══ ТЕКСТ ДЛЯ АНАЛИЗА

Важнейшей особенностью ВЦИОМа, а затем Левада-Центра стало сочетание двух направлений работы, которые в социальных исследованиях на Западе давно и, видимо, бесповоротно разошлись. Там есть собственно социология, чей академический статус и сложившийся образ мира время от времени пытаются поколебать одинокие инсургенты «слева» — и эмпирические зондажи общественного мнения. Это регулярное, мягкое слежение за более и менее устойчивым состоянием современных обществ с академическими штудиями не связано. Идет оно по собственным технологическим стандартам и корпоративным нормам. Это своего рода сверка часов. Она становится нужнее в моменты запрограммированных изменений вроде выборов, вокруг принятия важных для всей страны правительственных решений или, напротив, после внезапных катастрофических опять же для всей нации событий (скажем, 11 сентября в США).

════
══ ДАННЫЕ ДЛЯ АНАЛИЗА

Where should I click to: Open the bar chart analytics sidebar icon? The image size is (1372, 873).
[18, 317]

════
══ ДАННЫЕ ДЛЯ АНАЛИЗА

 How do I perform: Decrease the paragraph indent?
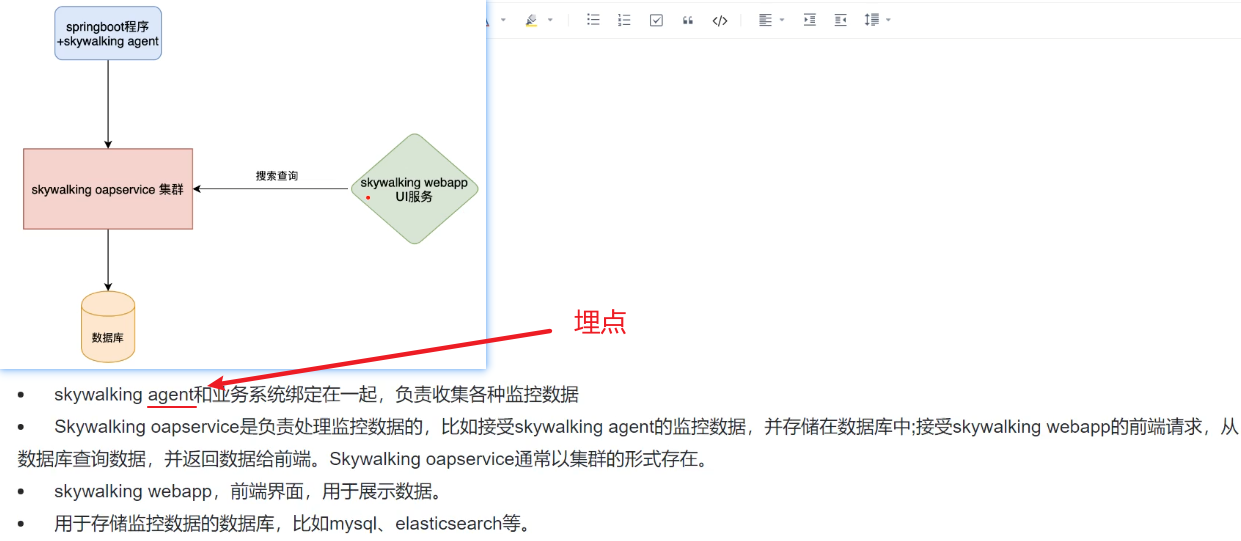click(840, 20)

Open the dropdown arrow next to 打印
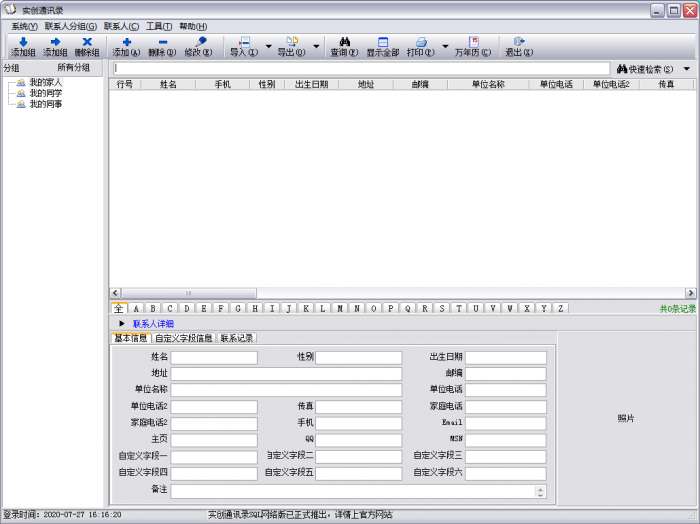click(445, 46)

════

— ЧТО НУЖНО СДЕЛАТЬ —
[1] Ответьте на вопросы по тексту о ВЦИОМе и Левада-Центре:
(a) Сочетание каких двух направлений работы названо важнейшей особенностью ВЦИОМа, а затем Левада-Центра?
(b) По каким стандартам и нормам идет слежение за состоянием современных обществ?
(c) Какое событие приведено как пример внезапного катастрофического события для всей нации?
[2] Допишите продолжение текста о ВЦИОМе и Левада-Центре, начав сразу после его последнего предложения.

— ГОТОВЫЕ ОТВЕТЫ —
[1]
(a) Собственно социологии и эмпирических зондажей общественного мнения.
(b) По собственным технологическим стандартам и корпоративным нормам.
(c) 11 сентября в США.

[2]
Совершенно иная ситуация в постсоветском социуме (общество здесь, строго говоря, еще не сложилось). Он во многом остался мобилизационным, в нем отношения между центром и периферией, властью и массой складываются принципиально иначе, нежели в развитых современных обществах Запада. Советская модель этих отношений построена на жестком противопоставлении и репрессивном контроле властного центра над всеми формами коллективной жизни. Сейчас эта модель находится в состоянии общего, резко выраженного и практически неуправляемого распада, перерождений, новообразований (в медицинском смысле слова). В этих условиях рейтинги первых лиц и линейные распределения ответов на стандартизированные вопросы конечно же не венец, а лишь начало собственно исследовательской работы. Необходимо реконструировать и понять ориентиры и мотивы опрошенных людей, групповые и институциональные рамки их деятельности, социальные процессы, определяющие их пристрастии и антипатии, надежды и страхи, ответы и умолчания. Без подобной систематической рефлексии и теоретической работы графики остаются всего лишь витринным муляжом проведенной работы, эпигонской, внутреннее зависимой попыткой показать, что и у нас «все, как у больших».
Повседневное и систематическое сочетание двух этих планов исследовательской практики при поддержании их достойного профессионального уровня — вот тот тип социологической работы, который был предложен Левада-Центром, задан его руководителем. Важно еще одно: эта идея, нестандартная, новаторская и сама по себе, была реально воплощена в структуре отделов Центра, в общей конструкции нашего журнала «Мониторинг общественного мнения», а доводить идеи до практического завершения всегда было жизненным принципом Левады. Большой массив таблиц и графиков соединяется в «Мониторинге» (сегодня — «Вестнике») с несколькими крупными концептуальными разработками по проблемам экономики, политики, культуры нынешнего российского социума. Более чем в шестидесяти из восьмидесяти пяти вышедших на нынешний день номеров журнала первой среди этих проблемных статей стояла статья Юрия Левады.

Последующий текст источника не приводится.